Local Motors, a pioneer in the online design and hardware co-creation market and known for creating a really cool customizable car called the Rally Fighter, has agreed to build a 3D-printed electric car for the Association For Manufacturing Technology to be featured at the upcoming International Manufacturing Technology Show (IMTS) 2014 in Chicago, IL, September 8-13, 2014.

Local Motors Direct Digital Manufacturing (DDM) electric car concept to be demonstrated at IMTS 2014.

 

 

"We're printing the body and frame of the vehicle, along with seats and anything else that we can," says James Earle, advanced manufacturing engineer at Local Motors. "... The printed parts will all be one piece."

"We won't be printing the drive train components or any other electrical systems," says Earle.

A look at a video update that Local Motors posted recently gives some insight into what is going on with their IMTS car and the ORNL printer. In it, Fiechter explains how the printer first lays down the basic form of the polymer/carbon fiber part quickly and then the part is machined out (that's the subtractive part) to produce a finished result. Local Motors also says that it is investigating using ULTEM with carbon as one possible material and ABS with carbon as another.

Using this method, both standard "parts" and tooling can be created.

"We're using chopped fiber that is integrated into the plastic pellets we buy (we don't add it ourselves)," says Earle. "For FDM parts (fused deposition modeling, how we're printing the car), it's relatively new. We're one of only a few using carbon fiber to reinforce printed plastic at this scale, but there are a lot of people interested in the idea and studying it."

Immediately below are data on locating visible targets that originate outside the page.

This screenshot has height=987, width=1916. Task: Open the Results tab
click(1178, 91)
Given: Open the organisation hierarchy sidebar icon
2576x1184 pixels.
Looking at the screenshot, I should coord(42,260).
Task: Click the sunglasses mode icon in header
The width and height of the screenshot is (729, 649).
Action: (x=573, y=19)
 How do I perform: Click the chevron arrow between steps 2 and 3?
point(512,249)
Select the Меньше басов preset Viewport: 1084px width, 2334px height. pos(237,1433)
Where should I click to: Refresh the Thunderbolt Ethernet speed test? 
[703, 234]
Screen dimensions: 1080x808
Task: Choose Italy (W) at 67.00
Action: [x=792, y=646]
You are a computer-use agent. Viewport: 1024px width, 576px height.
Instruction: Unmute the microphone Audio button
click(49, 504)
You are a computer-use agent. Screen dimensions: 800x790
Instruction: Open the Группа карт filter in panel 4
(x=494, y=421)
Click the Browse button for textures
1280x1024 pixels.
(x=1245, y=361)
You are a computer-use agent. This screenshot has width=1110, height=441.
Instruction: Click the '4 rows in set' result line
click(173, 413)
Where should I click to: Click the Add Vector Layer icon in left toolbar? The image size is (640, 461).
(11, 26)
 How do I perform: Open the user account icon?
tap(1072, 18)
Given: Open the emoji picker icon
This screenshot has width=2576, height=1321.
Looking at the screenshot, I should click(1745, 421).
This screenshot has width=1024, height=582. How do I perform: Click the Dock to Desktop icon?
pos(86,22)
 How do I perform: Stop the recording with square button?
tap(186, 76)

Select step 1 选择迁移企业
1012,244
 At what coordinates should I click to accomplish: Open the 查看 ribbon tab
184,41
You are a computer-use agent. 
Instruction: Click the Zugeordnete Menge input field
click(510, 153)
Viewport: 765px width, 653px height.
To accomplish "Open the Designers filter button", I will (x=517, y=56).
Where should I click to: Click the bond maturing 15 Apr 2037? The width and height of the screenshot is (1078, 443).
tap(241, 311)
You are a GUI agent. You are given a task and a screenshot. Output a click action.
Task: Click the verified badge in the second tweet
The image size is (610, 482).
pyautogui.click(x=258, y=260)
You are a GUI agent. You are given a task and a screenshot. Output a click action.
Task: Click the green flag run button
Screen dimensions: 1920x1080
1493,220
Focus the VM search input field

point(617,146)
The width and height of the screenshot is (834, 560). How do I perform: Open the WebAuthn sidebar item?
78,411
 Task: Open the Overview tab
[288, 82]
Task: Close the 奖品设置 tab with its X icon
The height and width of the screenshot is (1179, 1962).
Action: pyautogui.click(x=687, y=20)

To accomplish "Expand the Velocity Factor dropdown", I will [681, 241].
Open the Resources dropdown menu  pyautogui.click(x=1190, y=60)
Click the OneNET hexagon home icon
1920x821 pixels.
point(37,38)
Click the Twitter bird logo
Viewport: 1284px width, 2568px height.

Earle says that they probably won't be 3D printing metal parts for the IMTS car, but the project engineers "have looked into printing custom fasteners that we could incorporate into the car as we print."

"For our purposes, we want to print a functional car," says Earle. "That means printing 'usable' parts. There is a lot of interest in the machine from other companies for use in creating dies for tooling purposes, e.g. to form sheet metal, but Local Motors wants the car to be printed in one piece. It's possible we may, in the future, use the printer to create molds for door panels or something, but initially no."